• Oil supply is stretched around the world.
  • Squeezes at any juncture are ballooning prices.
  • What is driving these jittery markets?

Tight supply lines

Libyan oil ports are experiencing blockades from the Eastern political factions, threatening the supply of 1 million barrels of oil per day to the global markets.

In already stretched trading, the removal of oil that European refiners are calibrated for, given its petrol yield and sulphur content, is pressuring alternatives, most notably in the comparable North Sea resource.

North Sea oil barrel auctions feed the widely referenced crude price of Brent.

The international oil market bases approximately 75% of all traded oil upon Brent.

Any squeeze in the Brent price affects all consumers of petrol across the globe.

More heat

To add further fuel to the oil fire, the Gulf of Mexico and the Caribbean are currently entering the peak Atlantic hurricane season.

Tropical storms with a high probability of transforming into cyclones in the Gulf of Mexico intermittently threaten the US and Mexico production in the region, roughly 4 million barrels per day.

Present and impending demand

Most trade in the Brent crude-marker is done in the futures market.

It is also flashing warning signs of tightness.

Currently, the market is paying an extremely high premium for prompt delivery over waiting for a month or two, implying that refiners are willing to pay any price and will still book a profit due to the presently high petrol and diesel demand.

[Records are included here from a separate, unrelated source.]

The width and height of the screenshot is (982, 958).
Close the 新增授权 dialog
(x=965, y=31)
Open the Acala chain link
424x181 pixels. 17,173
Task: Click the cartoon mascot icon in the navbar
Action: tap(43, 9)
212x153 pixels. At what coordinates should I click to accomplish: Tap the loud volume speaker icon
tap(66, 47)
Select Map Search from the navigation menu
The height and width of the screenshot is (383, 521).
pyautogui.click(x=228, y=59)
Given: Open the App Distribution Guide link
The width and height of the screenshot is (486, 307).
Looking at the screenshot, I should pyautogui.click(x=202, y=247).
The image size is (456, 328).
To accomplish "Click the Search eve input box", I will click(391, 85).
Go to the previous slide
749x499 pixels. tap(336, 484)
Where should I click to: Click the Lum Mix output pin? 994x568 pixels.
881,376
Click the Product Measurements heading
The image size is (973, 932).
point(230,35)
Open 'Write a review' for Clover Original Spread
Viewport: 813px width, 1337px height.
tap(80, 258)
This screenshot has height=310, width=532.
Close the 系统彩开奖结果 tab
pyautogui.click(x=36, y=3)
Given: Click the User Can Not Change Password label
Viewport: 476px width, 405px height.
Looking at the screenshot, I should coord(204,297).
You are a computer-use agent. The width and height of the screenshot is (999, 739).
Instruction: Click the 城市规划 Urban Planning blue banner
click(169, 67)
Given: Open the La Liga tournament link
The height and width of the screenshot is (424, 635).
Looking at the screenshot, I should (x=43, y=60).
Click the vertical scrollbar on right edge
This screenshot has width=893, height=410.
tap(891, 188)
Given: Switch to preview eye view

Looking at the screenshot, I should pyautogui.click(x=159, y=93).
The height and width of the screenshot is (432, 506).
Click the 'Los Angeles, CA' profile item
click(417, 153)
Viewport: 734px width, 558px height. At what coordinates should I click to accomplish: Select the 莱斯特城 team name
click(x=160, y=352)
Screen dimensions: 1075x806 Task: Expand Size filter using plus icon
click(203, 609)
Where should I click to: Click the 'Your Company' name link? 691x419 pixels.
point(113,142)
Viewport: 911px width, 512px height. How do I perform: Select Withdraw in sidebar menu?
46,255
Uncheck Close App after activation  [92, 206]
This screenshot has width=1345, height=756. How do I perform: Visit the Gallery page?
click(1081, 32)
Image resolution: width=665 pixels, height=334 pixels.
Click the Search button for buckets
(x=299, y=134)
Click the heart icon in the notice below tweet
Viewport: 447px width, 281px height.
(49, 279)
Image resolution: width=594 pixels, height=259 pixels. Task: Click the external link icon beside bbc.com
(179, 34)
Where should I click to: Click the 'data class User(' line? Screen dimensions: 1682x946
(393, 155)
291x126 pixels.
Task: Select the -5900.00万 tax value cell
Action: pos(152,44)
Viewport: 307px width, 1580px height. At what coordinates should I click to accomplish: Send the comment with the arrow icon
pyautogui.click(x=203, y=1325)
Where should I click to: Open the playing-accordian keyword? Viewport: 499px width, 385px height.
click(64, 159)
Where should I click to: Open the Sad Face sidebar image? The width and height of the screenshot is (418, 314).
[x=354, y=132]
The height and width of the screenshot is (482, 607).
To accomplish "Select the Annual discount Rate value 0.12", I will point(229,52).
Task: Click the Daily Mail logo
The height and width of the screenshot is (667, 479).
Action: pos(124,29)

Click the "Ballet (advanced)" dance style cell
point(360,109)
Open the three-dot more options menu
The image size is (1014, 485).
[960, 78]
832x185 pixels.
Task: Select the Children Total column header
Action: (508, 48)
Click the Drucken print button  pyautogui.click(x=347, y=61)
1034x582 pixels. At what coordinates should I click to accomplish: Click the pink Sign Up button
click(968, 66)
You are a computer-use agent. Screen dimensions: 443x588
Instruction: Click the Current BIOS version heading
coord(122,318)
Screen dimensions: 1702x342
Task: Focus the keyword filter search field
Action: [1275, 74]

There is some relief down the line: six months out delivery compared to 12 months out has softened over the last three weeks, implying some demand destruction at these price levels, though it is coming from a high number.

Feeling the heat

Certainly, these elevated and sticky oil prices are not helping policymakers’ concerns over inflation.

Prime Minister Albanese recently announced a wage bump for those most impacted by inflation.

A wage hike is welcome to those under the pump, but it is not exactly what the doctor ordered when inflation is enemy number one for those holding the monetary policy levers.

The fixed-income markets are equally as jittery as the key US recession indicator of 10-year versus two-year is flirting with inversion.

Woodside Energy Group Ltd ASX:WDS (WDS), supplier of oil and gas to international markets, is up 4% on the month.

Gold in tact

Spot gold is hovering around the 1,800 handle as the US Federal Reserve is just managing to stay out in front of inflation with its rate hikes – though only just and it could go either way over the next six to 12 months.

The inflation-adjusted 10-year yield is inversely related to the gold price.

If and when the dollar loses the fight and the 10-year yield less inflation goes down, the gold price will head higher.

The Fed chair Jerome Powell makes his scheduled speech today, and as in recent times, the wording will be scoured for any hint of a shift in tack.

The market will be tuned to listen for any positioning toward additional rate hikes, which will send equity markets lower and further pressure the gold price.

Newcrest Mining Ltd ASX:NCM (NCM), Australia’s largest gold producer, is down 13% on the month.

Pressure gauge

The key international volatility indicator the VIX is trading at 28.36 and well above the five-year average of 20.1.

With geopolitical tensions elevated, supply lines taut, and the COVID-19 lockdown exiting and consumers wanting to stretch their legs, a bumpy few months lie ahead for the markets.